● **EXTRACTED ENTRIES**:
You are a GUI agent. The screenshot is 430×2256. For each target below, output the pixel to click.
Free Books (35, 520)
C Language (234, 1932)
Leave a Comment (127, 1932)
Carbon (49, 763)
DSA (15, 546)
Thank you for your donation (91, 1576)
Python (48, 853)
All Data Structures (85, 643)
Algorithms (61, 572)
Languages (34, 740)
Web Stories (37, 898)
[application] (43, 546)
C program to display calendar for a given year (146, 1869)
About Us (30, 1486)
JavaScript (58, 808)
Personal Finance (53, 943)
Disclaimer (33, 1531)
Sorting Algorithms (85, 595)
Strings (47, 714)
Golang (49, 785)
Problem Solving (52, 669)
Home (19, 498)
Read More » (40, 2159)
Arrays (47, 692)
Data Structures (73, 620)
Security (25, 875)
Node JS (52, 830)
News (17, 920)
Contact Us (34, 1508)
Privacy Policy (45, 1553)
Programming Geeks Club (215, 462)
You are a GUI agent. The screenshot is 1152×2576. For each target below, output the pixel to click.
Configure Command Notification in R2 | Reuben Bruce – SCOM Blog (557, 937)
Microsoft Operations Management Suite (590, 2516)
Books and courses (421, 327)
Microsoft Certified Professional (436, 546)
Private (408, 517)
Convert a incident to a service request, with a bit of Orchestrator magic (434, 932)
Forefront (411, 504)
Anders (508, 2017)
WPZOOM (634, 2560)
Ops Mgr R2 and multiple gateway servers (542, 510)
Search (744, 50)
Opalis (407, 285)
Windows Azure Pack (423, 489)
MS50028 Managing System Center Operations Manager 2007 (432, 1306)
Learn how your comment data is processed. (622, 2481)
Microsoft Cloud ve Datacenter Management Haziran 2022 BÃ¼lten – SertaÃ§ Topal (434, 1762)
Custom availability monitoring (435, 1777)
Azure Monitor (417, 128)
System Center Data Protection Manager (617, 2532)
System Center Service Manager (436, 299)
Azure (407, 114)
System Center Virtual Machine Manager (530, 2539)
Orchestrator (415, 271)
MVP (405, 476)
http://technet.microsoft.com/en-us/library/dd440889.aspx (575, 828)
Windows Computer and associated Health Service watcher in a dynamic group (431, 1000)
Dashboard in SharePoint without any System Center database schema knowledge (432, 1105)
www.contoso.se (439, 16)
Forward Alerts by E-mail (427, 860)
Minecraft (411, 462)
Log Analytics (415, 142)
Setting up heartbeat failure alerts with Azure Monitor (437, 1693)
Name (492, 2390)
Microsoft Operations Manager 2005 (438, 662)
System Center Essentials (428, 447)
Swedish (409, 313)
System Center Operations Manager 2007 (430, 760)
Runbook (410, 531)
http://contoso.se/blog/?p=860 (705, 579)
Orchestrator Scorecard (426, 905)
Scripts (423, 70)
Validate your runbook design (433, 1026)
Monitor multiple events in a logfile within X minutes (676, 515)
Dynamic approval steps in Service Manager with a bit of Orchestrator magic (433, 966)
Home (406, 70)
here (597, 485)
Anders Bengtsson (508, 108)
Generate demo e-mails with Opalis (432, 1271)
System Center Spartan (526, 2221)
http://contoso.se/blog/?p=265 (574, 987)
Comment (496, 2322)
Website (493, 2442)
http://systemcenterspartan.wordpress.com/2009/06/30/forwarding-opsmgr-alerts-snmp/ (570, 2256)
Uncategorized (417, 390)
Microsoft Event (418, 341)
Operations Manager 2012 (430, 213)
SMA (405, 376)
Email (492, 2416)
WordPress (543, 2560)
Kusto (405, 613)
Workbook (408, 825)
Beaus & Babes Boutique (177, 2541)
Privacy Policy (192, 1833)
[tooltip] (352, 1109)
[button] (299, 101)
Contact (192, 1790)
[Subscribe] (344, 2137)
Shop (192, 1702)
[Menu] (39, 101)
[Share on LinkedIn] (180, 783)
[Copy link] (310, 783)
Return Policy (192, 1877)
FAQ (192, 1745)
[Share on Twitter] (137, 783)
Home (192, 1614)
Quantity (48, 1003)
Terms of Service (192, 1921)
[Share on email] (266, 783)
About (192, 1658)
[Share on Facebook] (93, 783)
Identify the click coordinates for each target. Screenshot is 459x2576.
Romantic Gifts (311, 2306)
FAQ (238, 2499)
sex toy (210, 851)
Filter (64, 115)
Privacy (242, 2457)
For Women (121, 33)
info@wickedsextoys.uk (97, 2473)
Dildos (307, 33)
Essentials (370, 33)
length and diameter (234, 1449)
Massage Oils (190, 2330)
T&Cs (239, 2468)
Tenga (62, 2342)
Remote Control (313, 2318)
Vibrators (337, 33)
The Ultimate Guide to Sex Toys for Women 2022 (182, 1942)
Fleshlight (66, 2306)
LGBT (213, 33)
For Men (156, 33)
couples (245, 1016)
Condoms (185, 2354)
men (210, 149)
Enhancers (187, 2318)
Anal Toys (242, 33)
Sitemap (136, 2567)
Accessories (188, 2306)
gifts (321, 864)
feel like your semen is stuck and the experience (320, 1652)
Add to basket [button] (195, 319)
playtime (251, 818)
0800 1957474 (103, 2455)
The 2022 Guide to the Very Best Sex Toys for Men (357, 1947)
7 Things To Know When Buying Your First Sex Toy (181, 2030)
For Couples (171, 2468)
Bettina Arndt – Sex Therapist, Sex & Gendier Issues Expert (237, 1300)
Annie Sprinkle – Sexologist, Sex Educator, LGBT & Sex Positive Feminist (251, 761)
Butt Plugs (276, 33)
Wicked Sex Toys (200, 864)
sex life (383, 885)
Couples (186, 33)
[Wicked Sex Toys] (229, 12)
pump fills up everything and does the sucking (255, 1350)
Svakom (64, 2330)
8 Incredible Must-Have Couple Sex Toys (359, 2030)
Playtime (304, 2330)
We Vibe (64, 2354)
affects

● **AIM OF THE EXERCISE**: Taking the entries above, print exactly the lines starting at the line with "Books and courses (421, 327)" and ending at the line with "MS50028 Managing System", both included.

● **YOUR RESPONSE**:
Books and courses (421, 327)
Microsoft Certified Professional (436, 546)
Private (408, 517)
Convert a incident to a service request, with a bit of Orchestrator magic (434, 932)
Forefront (411, 504)
Anders (508, 2017)
WPZOOM (634, 2560)
Ops Mgr R2 and multiple gateway servers (542, 510)
Search (744, 50)
Opalis (407, 285)
Windows Azure Pack (423, 489)
MS50028 Managing System Center Operations Manager 2007 (432, 1306)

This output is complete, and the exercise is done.